Loose/dry rear skewer.
Dry seatpost.


----------



## CAADEL (Jul 23, 2011)

http://forums.roadbikereview.com/cannondale/bb30-clicking-217360.html
http://forums.roadbikereview.com/cannondale/bb30-adapter-loctite-epoxy-245829.html
http://forums.roadbikereview.com/cannondale/clicking-hollowgram-crank-136509.html


----------



## djg714 (Oct 24, 2005)

tihsepa said:


> Loose/dry rear skewer.
> Dry seatpost.



I agree. For me is mostly the front skewer and seatpost.


----------



## joker1656 (Aug 2, 2010)

The crank was bad. The LBS mechanic, great guy, said that after eliminating all other possibilities, he went back to the crank. Turned out that the aluminum was separating from the carbon fiber. New crank coming. Using a shorter crank, that they had, for now. Good service, just annoying to have to take it back again. Oh well, happy it will be fixed.


----------



## tihsepa (Nov 27, 2008)

Glad you got it sorted.

I forgot about good old FSA's crappy carbon cranks.


----------



## Unknown Arch (Aug 17, 2011)

tihsepa said:


> Glad you got it sorted.
> 
> I forgot about good old FSA's crappy carbon cranks.


I think this is a YMMV situation. I weight 185 lbs and have had zero problems with the FSA SL-K Light crank on my bike.

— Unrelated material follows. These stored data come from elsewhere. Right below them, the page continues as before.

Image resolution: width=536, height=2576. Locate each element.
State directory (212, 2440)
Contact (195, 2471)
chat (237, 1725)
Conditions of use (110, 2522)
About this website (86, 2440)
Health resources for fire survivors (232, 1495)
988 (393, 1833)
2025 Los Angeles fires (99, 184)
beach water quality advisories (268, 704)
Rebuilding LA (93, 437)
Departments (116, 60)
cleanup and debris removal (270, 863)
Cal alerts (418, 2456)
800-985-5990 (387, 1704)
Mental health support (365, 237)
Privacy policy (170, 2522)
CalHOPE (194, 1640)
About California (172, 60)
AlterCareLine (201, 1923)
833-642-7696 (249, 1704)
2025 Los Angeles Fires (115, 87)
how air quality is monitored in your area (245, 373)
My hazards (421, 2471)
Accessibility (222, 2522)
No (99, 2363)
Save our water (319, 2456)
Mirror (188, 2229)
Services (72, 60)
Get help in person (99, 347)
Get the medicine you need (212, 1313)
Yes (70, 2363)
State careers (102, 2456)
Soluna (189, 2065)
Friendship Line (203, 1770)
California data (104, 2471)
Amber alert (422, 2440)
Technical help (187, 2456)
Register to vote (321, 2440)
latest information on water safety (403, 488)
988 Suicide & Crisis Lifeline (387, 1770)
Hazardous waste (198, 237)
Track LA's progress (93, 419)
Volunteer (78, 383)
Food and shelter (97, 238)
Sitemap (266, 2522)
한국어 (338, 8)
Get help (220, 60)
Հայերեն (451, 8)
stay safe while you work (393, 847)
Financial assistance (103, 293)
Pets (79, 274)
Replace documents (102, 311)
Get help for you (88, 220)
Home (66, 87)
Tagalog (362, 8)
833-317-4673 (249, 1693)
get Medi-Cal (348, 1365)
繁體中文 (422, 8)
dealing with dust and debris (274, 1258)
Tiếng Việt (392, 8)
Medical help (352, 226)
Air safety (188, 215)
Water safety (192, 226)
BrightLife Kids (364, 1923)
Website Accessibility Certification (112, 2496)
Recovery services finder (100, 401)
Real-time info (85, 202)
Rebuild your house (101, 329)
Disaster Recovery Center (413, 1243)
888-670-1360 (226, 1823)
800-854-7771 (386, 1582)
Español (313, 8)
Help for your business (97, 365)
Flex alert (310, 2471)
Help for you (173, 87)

I have, however, had the BB bearings replaced to resolve some bad creaking/vibration.


----------



## romad (Jan 13, 2009)

I had similar problem on 2010 Synapse 5 bottom bracket needed grease. It came from factory with just a little grease. It seems like I have same problem on 2011 Synapse 3 Carbon. Waiting for lbs to take a look.


----------



## Ruby13 (Aug 11, 2011)

I have a Synapse 6 and have been having FD shifting problems. Brought into my LBS and he noticed that the BB had worked it's way out a couple of milometers enough that the FD could not get onto the big ring.
He took it apart cleaned, re-greased and basically told me it was a heavy low end crank they put on. Crank arms say SRAM but no other markings other than crank length.
Well after re-installing it shifted much better and now I'm going to uprgrade the crank and BB. Just not sure with what.
Seems that this is a place Cannondale tends to save a few bucks when coming in at a price point.


----------



## romad (Jan 13, 2009)

On my Synapse 3 carbon I found the problem of ticking sound to be a loose nut on the chain rings attached to crank arm. It was not the bottom bracket.


----------



## steveo5200 (Oct 30, 2011)

*loose & dry skewers*

mine was loose & dry skewers on my supersix greased it up creak gone


----------